A na koniec mudra na uspokojenie. Pomaga...



8 komentarzy:

  1. Aga sorry, ale tuńczyk to też zwierzę, i też zabite. Zajrzyj na bloga Lifemanagerka. Tam jest zakładka Zdrowomania. Polecam . I pozdrawiam:)

    OdpowiedzUsuń
    Odpowiedzi
    1. Zwierzę i też mi ryb szkoda ale coś jeść muszę...Zajrzę na bloga...

      Usuń
  2. Znasz tę stronę ? Akademia Witalności
    Może zostań nutritarianką...

    OdpowiedzUsuń
  3. Jem mięso chociaż je z wiekiem ograniczam i raczej skłaniam się ku warzywom. Ale chciałabym powiedzieć, że ilość spożywanego mięsa przez ludzi jest naprawdę zbyt duża, ale najbardziej denerwuje mnie jak pożywienie jest marnowane przez dzieci w przedszkolach i szkołach.

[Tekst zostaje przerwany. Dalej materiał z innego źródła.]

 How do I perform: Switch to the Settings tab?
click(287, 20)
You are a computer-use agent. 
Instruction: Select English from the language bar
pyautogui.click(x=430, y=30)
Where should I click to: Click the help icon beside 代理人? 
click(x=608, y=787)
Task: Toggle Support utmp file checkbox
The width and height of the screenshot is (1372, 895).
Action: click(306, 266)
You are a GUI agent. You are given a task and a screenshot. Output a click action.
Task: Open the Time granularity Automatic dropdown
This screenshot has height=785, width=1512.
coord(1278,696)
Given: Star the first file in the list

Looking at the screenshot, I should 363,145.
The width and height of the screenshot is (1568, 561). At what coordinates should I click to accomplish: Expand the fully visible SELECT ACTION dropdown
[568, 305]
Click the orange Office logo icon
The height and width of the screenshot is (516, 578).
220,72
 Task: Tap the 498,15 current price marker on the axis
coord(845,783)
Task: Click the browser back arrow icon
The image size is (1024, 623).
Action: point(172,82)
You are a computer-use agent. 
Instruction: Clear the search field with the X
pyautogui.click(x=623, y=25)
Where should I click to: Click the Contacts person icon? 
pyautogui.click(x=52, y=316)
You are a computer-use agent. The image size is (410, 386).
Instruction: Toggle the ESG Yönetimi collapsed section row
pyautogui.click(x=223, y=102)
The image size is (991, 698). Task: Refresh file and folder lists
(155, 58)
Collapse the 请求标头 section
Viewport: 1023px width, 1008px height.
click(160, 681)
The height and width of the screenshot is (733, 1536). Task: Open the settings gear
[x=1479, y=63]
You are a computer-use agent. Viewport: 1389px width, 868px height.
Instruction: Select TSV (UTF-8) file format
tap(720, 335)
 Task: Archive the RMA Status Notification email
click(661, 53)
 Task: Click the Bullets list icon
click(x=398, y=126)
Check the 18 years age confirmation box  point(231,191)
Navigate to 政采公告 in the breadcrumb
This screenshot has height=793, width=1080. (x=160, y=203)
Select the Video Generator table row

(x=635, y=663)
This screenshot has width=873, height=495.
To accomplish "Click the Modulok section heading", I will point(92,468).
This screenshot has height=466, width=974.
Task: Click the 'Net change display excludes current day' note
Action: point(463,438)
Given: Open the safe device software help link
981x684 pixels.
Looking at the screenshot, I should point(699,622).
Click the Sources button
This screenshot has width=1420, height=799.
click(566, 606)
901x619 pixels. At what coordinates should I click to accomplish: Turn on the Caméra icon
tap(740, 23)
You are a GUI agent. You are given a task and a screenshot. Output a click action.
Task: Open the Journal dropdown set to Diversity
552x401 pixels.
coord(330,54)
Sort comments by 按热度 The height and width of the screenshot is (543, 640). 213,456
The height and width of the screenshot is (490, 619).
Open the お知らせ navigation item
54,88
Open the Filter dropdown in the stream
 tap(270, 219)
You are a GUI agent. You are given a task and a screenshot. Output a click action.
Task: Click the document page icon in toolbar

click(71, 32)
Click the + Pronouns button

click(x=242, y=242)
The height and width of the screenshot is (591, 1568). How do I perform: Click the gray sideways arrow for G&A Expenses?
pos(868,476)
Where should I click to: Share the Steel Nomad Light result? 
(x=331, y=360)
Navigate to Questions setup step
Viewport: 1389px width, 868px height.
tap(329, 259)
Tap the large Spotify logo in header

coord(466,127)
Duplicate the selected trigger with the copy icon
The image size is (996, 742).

Powinni się przede wszystkim uczyć szacunku do jedzenia, właśnie do zwierząt i roślin, bo naukowcy potwierdzają, że rośliny też czują i zostaje nam żywienie się powietrzem :)
    pozdrawiam :D

    OdpowiedzUsuń
  4. Jeśli jesteś naprawdę zainteresowana dietą odpowiednią dla ciebie,dopasowaną do twoich potrzeb,to zainwestuj w wizyty u dobrego dietetyka.Poszukaj gabinetu dietetyki INDYWIDUALNEJ,gdzie specjalista cię zobaczy na żywo,przeanalizuje twoje wyniki badań,zleci dodatkowe badania,ułozy dietę,dokladnie rozpracuje przyczyny twojej nadwagi.Zadziałaj raz,a kontretnie!:)Wierzę,że jeśli jesteś zdeterminowana,to tak w końcu zrobisz.Zyczę ci powodzenia,pozdrawiam
    Eo

    OdpowiedzUsuń
    Odpowiedzi
    1. Nie dieta od dietetyka, bo po pierwsze nie mam jak dotrzeć do takiego od diety wegetariańskiej, a p drugie koszty no i jadłospis. Gdzie ja te produkty co mi da znajdę. Ja kupuję w internecie albo w małym sklepie. No i jadłospis pełno dziwacznych potraw, których nie zjem i pełno zaczętych opakowań z których reszta się psuje...

      Usuń
  5. Ja myślę,nawet jestem pewna,ze dietetyk nie może wskazać jakichś egzotycznych,wymyślnych i drogich produktów.Podstawą każdej dobrej diety muszą być produkty dostępne cenowo,raczej rodzime i do nabycia w najbliższym spożywczym:) Oczywiscie twoja wola..pozdrawiam serdecznie.